Nell’ambito del diritto civile esistono, quindi, diversi fenomeni rispetto ai quali si forma una rete di rapporti e sorge la necessità di un coinvolgimento di più diritti. Si pensi ai diritti che sono sorti nel contesto di un rapporto obbligatorio formatosi fra un cittadino e una associazione riconosciuta (o una fondazione) e alla necessità che, nel caso di inadempimento dell’obbligazione dovuta dall’associazione e alla sua incapacità patrimoniale, segua un provvedimento dell’autorità amministrativa di liquidazione e poi di devoluzione delle risorse; si pensi al caso dell’eredità giacente.
Orbene, la presenza di interessi superindividuali è presunta dall’ordinamento quando un’attività economica viene esercitata in forma di impresa. Poiché la vocazione dell’impresa è quella di stare sul mercato, è naturale che attorno all’impresa si coagulino più soggetti e più rapporti giuridici, dimodoché quando sorge un conflitto è razionale che questo sia composto tenendo conto dei diritti e degli interessi anche di altri soggetti. Le regole del diritto civile e del diritto processuale civile possono rivelarsi non più sufficienti e diviene, quindi, necessario misurarsi con altre regole disciplinari.

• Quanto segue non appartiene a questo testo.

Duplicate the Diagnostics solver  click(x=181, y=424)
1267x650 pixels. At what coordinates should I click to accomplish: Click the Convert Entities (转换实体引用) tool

Quando il debitore è un imprenditore commerciale a quella forma di tutela se ne aggiunge un’altra, in quanto entrano in campo i procedimenti di attuazione concorsuale della garanzia patrimoniale. Ed allora, la tutela dei diritti del singolo va calibrata in relazione alla tutela di altri diritti di cui sono portatori altri soggetti. Questo accade quando il soggetto-debitore è un’impresa che si trova in una condizione economica, patrimoniale o finanziaria di crisi o di insolvenza. Al cospetto della crisi di un’impresa, ai tipici rimedi di diritto comune, si sommano quelli propri del diritto dell’impresa e cioè del diritto commerciale che si sviluppano secondo metodiche procedimentali che, di solito, assumono contorni del tutto particolari in quanto il procedimento è naturalmente destinato ad accogliere le posizioni di terzi coinvolti.
Pertanto, la necessità di ponderare ed equilibrare più interessi omogenei o più interessi eterogenei rende indispensabile coordinare i molteplici diritti coinvolti. Questo coordinamento viene realizzato su due piani diversi.
Da una parte, sul piano sostanziale, il diritto di ciascuno si modifica in quanto quel singolo diritto va tutelato nel rispetto di alcune (diverse) regole che mirano a comporre i più interessi; basti pensare alla sospensione del corso degli interessi sui crediti chirografari (artt. 154 CCII).
Dall’altra parte, la tutela dei diritti nell’ambito di procedimenti concorsuali esige che il principio generale, sopra enunciato, della neutralità del mezzo di tutela sfumi, dal momento che il diritto non può essere affidato ad un modello di tutela generico ma deve essere fatto valere all’interno di procedimenti tipici che spesso deviano, e non poco, dal sistema del diritto processuale civile.
Questo è giustificato, proprio, dalla complessità degli interessi coinvolti che impone la predisposizione di procedimenti ad hoc, idonei a contenere, quanto meno nelle potenzialità che sono offerte alle parti ma spesso da queste non sfruttate, gli spazi per la tutela di posizioni differenziate e talora confliggenti.
In linea di massima nei procedimenti endo-concorsuali si ritrovano frammenti della tutela di accertamento e, più raramente, della tutela costitutiva, mentre appare decisamente marginale, se non del tutto evanescente, la tutela di condanna e ciò in quanto è coessenziale alla concorsualità della procedura che non si creino posizioni di privilegio processuale.
Questi principi nati nel sistema dell’impresa sono esportati, con non irrilevanti differenze, nell’ambito dei rapporti patologici che riguardano anche il c.d. “debitore civile”.